[Information given Boundary: Start]
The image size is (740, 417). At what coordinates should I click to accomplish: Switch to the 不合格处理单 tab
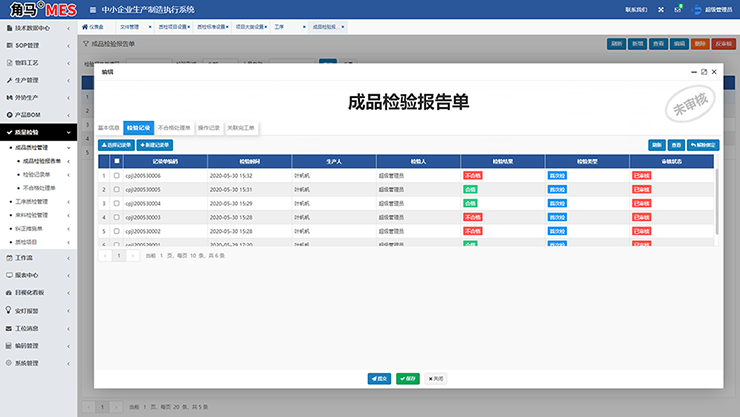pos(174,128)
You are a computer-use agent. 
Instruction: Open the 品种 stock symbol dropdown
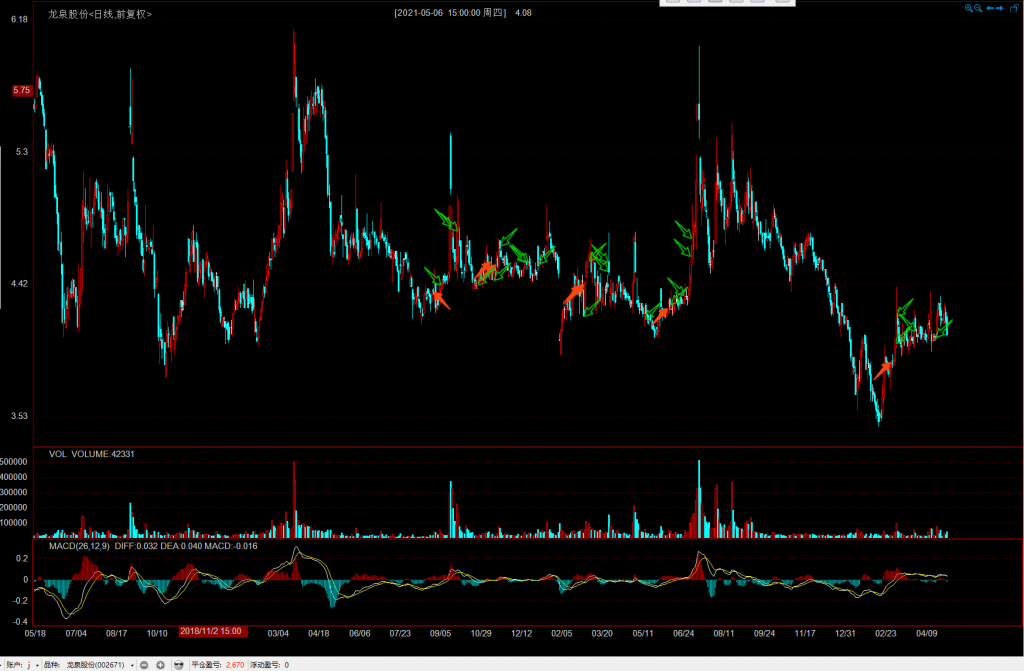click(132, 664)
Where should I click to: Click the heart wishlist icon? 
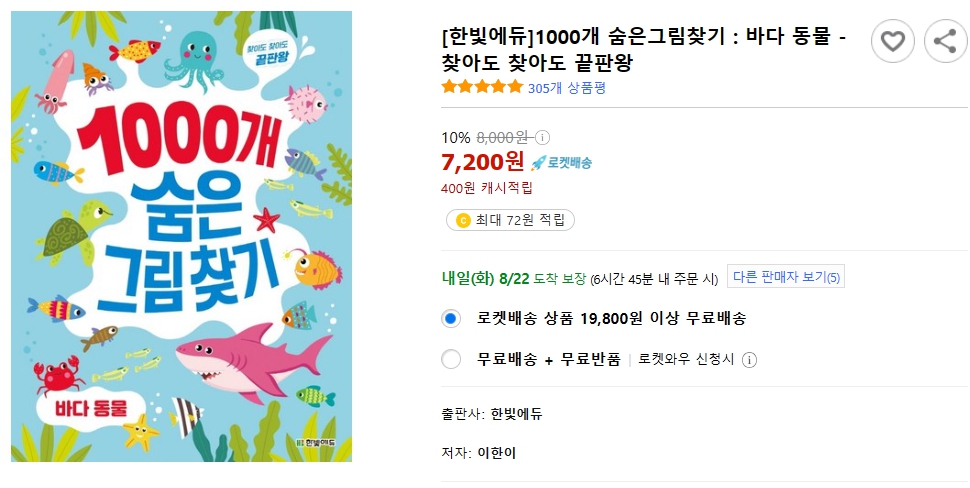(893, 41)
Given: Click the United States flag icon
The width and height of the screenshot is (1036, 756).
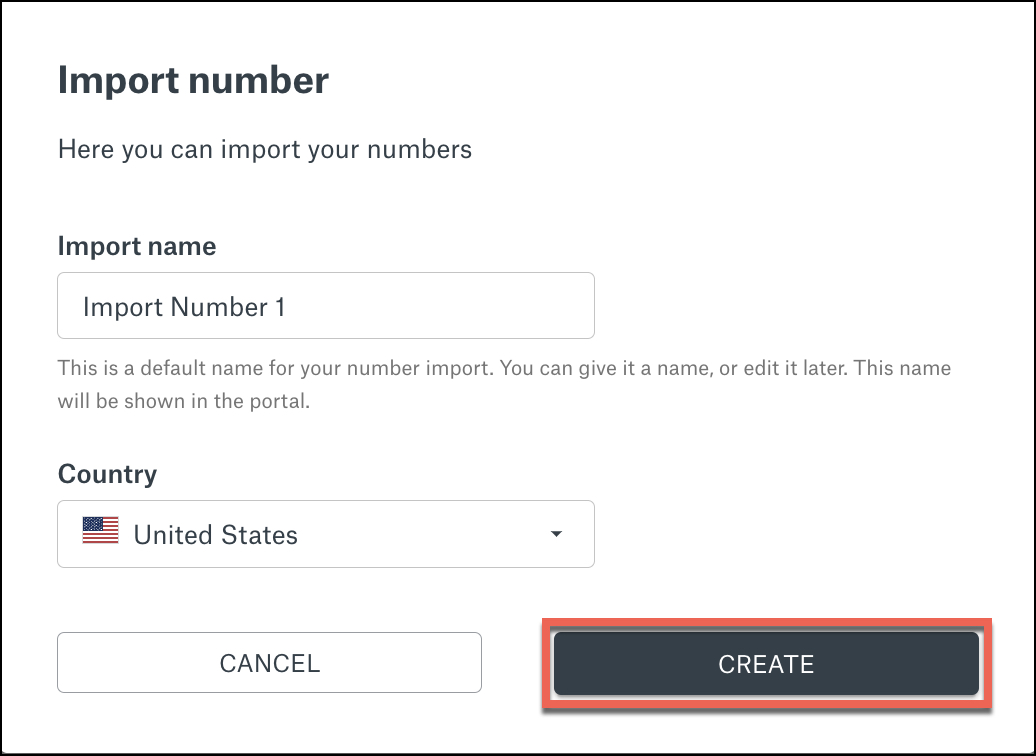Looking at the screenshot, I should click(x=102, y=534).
[Information given Boundary: End]
**Task objective**.
The data above must be written out again word for word, without its pictures.

**Answer box**.
The image size is (740, 417). At what coordinates should I click to accomplish: Switch to the 不合格处理单 tab
pos(174,128)
You are a computer-use agent. 
Instruction: Open the 品种 stock symbol dropdown
click(132, 664)
Where should I click to: Click the heart wishlist icon? 
(893, 41)
Given: Click the United States flag icon
The width and height of the screenshot is (1036, 756).
Looking at the screenshot, I should click(x=102, y=534).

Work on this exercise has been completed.